Quant au barrage Renaissance en Éthiopie, le problème est intervenu à la fin de la présidence Moubarak. « Il a vu se coaliser des pays riverains du Nil contre l’Égypte, poursuit Robert Solé. Le barrage a été une erreur de la part des Égyptiens. Ils ont essayé dans un premier temps de l’empêcher, ils n’ont pas réussi. Ils ont essayé de le retarder, cela n’a pas réussi non plus. Puis ils se sont aperçus que même le Soudan n’était plus du côté égyptien, que l’Éthiopie bénéficiait de nombreux soutiens. Là, ç’a été un gros échec de Moubarak dont hérite le président actuel. »
Hosni Moubarak vu par l’Occident
L’Occident a-t-il pendant trop longtemps fermé les yeux face à Hosni Moubarak ? Ce dictateur qui réprimait toute voix discordante dans son pays était considéré comme garant d’une certaine stabilité dans la région. Jean-Marc de la Sablière a été l’ambassadeur de France au Caire entre 1996 et 2000, une époque où la France, sous Jacques Chirac, entretenait une relation très étroite et cordiale avec l’Égypte. Pour ce diplomate chevronné, il faut bien faire la distinction entre la politique intérieure et extérieure de l’Égypte sous le règne du raïs Moubarak.

## Données fournies
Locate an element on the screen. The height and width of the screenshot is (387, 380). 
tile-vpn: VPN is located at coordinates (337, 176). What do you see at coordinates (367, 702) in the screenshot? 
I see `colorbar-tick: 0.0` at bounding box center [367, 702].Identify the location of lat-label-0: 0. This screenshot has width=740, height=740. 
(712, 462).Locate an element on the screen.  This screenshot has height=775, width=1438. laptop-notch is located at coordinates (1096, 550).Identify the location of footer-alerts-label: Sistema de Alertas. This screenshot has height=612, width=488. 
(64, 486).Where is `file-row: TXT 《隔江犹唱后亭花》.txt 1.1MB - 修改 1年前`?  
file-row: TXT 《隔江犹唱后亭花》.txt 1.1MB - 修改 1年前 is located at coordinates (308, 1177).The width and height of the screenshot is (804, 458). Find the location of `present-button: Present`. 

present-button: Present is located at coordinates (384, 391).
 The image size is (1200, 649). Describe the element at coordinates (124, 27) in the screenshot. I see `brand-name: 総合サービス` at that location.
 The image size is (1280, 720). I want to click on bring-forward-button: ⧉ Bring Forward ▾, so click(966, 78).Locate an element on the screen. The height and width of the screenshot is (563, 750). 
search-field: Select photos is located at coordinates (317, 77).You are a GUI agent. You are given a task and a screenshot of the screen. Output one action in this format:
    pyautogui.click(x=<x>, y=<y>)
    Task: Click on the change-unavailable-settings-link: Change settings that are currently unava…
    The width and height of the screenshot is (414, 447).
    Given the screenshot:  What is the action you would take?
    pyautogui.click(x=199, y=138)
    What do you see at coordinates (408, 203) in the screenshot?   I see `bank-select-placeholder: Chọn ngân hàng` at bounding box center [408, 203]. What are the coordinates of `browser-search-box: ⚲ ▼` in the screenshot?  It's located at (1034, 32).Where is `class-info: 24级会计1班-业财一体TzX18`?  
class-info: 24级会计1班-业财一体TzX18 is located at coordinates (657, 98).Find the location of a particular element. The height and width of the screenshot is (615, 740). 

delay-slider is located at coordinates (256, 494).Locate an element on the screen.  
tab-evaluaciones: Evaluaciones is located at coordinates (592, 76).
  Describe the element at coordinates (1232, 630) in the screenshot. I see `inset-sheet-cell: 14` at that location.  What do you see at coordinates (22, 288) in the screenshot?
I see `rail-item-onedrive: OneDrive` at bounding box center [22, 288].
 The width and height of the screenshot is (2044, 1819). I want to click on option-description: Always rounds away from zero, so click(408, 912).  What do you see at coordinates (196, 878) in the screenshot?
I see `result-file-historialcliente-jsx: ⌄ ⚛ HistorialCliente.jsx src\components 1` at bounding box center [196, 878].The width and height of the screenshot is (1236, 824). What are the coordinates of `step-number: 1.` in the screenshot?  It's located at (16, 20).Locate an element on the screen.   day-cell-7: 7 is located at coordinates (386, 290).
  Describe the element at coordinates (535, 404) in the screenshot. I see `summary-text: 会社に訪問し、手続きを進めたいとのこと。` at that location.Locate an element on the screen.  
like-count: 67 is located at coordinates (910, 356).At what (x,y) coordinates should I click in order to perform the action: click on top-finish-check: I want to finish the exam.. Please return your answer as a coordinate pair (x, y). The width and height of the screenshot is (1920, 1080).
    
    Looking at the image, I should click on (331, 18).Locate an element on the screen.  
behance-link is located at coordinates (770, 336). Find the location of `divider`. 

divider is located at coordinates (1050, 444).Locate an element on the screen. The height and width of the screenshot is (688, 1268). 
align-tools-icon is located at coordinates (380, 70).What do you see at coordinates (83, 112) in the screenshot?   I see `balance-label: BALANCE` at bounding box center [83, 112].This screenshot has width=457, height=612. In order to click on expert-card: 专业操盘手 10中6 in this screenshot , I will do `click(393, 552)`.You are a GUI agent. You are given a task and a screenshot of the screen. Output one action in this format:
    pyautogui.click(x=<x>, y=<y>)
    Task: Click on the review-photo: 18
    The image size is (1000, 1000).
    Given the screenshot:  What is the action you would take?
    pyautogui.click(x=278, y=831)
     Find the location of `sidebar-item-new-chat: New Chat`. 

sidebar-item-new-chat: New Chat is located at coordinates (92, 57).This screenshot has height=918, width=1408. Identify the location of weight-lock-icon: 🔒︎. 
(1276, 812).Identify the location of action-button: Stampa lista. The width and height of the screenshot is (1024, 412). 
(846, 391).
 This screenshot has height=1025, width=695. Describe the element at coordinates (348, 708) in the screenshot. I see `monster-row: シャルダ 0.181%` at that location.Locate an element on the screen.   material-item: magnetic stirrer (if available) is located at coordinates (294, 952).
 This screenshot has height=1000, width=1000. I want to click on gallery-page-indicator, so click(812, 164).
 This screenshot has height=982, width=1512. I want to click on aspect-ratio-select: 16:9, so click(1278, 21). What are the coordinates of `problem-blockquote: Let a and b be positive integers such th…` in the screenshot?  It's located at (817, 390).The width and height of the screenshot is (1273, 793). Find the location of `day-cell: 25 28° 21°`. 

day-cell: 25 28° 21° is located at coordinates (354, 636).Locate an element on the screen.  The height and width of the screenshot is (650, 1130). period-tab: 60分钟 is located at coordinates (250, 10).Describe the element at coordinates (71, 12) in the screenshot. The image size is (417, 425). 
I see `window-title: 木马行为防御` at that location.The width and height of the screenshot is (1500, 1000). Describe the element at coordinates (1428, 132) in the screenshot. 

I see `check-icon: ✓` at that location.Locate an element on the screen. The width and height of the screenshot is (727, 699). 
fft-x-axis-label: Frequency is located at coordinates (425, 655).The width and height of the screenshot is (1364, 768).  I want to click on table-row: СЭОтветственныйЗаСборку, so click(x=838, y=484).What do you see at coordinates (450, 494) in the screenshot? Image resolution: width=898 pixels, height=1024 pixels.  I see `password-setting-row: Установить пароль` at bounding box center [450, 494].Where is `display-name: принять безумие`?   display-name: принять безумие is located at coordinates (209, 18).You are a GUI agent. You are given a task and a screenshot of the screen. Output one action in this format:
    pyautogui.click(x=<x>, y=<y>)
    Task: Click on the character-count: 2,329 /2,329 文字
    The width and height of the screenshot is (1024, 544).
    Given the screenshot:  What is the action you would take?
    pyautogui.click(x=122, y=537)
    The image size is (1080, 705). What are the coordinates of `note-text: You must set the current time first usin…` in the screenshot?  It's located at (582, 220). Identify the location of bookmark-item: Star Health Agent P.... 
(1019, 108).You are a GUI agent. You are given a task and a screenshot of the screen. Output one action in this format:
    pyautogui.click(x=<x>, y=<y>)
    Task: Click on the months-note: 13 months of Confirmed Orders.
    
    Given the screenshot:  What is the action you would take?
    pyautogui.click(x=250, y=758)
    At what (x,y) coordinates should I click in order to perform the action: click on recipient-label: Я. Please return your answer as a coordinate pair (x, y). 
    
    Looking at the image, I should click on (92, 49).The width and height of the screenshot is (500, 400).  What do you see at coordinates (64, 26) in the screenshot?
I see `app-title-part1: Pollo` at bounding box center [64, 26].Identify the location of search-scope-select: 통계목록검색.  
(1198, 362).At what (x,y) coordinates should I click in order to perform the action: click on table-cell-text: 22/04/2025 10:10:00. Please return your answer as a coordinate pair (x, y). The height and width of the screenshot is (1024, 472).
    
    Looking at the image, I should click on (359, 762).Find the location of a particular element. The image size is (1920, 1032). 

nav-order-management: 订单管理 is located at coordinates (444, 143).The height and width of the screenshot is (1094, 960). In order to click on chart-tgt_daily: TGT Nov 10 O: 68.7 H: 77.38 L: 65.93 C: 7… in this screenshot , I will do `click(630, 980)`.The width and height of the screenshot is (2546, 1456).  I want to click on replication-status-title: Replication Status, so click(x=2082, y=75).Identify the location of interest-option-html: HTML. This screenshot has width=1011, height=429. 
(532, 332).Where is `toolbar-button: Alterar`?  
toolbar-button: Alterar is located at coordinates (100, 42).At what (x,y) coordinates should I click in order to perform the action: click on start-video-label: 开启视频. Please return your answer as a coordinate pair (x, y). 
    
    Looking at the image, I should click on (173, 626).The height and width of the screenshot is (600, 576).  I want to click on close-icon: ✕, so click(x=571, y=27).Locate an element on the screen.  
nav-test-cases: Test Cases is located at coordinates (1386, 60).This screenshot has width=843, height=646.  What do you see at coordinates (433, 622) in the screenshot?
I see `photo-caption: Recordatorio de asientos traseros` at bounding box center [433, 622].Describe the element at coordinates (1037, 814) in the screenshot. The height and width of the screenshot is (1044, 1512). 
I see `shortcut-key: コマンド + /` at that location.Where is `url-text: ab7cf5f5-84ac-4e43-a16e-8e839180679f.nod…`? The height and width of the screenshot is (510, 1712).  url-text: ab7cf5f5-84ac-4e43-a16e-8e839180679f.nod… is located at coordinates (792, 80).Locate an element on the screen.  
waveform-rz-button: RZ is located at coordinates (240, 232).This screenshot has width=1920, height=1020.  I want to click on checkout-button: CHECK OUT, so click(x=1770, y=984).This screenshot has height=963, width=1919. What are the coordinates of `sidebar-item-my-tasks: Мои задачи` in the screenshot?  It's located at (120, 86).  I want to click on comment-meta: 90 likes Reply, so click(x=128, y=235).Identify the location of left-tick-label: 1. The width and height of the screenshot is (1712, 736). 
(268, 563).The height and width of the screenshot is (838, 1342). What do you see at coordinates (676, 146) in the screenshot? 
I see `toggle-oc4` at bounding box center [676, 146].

## Activité
Prolongez le texte consacré à Hosni Moubarak en reprenant après sa dernière phrase. Les enregistrements constituent un matériau indépendant du texte.

## Réponse
« En politique extérieure, il n’y avait que des hommages, souligne Jean-Marc de la Sablière. Rappelez-vous, c’était le sage, l’homme qui garantissait la paix. Il avait une relation très raisonnable avec Israël, et ça, c’est quelque chose qu’il est difficile de remettre en cause. Maintenant sur la situation intérieure, on a tendance aussi un peu à voir les choses en fonction de ce qui s’est passé en 2011. Le pilier du régime était l’armée et reste aujourd’hui l’armée. Il s’était développé à la fin une tendance également sécuritaire où il y avait pas mal d’excès de la police. On était passé d’une situation où il y avait non seulement une répression, un combat féroce contre les Frères musulmans, mais où en plus, dans la société, il y avait le sentiment que la police abusait vraiment. »
L’ancien diplomate français s’interroge néanmoins : « Est-ce qu’il appartient à l’Occident de distribuer des bons points ? Moi, je dis qu’il faut se méfier énormément des ingérences dans les affaires intérieures. »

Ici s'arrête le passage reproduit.